**Requirement**
Give again, word for word, each line below starting at the one that contains "1350x687 pixels." and ending at the one that contains "Task: Toggle the".

+ + + + + + +

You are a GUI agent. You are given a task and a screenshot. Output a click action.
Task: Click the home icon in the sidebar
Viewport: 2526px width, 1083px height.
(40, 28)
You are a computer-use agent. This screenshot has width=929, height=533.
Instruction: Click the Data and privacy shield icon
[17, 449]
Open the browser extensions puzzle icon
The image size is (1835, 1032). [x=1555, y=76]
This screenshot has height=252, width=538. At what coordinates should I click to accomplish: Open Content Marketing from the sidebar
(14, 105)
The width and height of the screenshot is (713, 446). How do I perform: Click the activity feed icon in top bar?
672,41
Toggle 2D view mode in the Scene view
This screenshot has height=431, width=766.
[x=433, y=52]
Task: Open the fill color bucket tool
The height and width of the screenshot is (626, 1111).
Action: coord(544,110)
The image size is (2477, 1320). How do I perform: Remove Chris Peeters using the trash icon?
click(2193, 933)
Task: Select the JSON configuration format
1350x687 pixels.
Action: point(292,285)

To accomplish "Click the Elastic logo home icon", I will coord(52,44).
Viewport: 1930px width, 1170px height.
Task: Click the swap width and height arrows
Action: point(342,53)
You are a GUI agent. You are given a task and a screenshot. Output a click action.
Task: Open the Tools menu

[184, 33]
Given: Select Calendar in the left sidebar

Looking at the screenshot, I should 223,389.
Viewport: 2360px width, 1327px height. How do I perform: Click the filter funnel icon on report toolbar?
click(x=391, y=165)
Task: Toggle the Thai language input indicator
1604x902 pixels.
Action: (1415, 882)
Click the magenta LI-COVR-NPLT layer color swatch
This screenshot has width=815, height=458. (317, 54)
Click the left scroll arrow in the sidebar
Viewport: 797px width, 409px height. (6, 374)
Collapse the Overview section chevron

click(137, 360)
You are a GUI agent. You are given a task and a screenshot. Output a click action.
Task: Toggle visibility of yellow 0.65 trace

+ + + + + + +

**Answer**
1350x687 pixels.
Action: point(292,285)

To accomplish "Click the Elastic logo home icon", I will coord(52,44).
Viewport: 1930px width, 1170px height.
Task: Click the swap width and height arrows
Action: point(342,53)
You are a GUI agent. You are given a task and a screenshot. Output a click action.
Task: Open the Tools menu

[184, 33]
Given: Select Calendar in the left sidebar

Looking at the screenshot, I should 223,389.
Viewport: 2360px width, 1327px height. How do I perform: Click the filter funnel icon on report toolbar?
click(x=391, y=165)
Task: Toggle the Thai language input indicator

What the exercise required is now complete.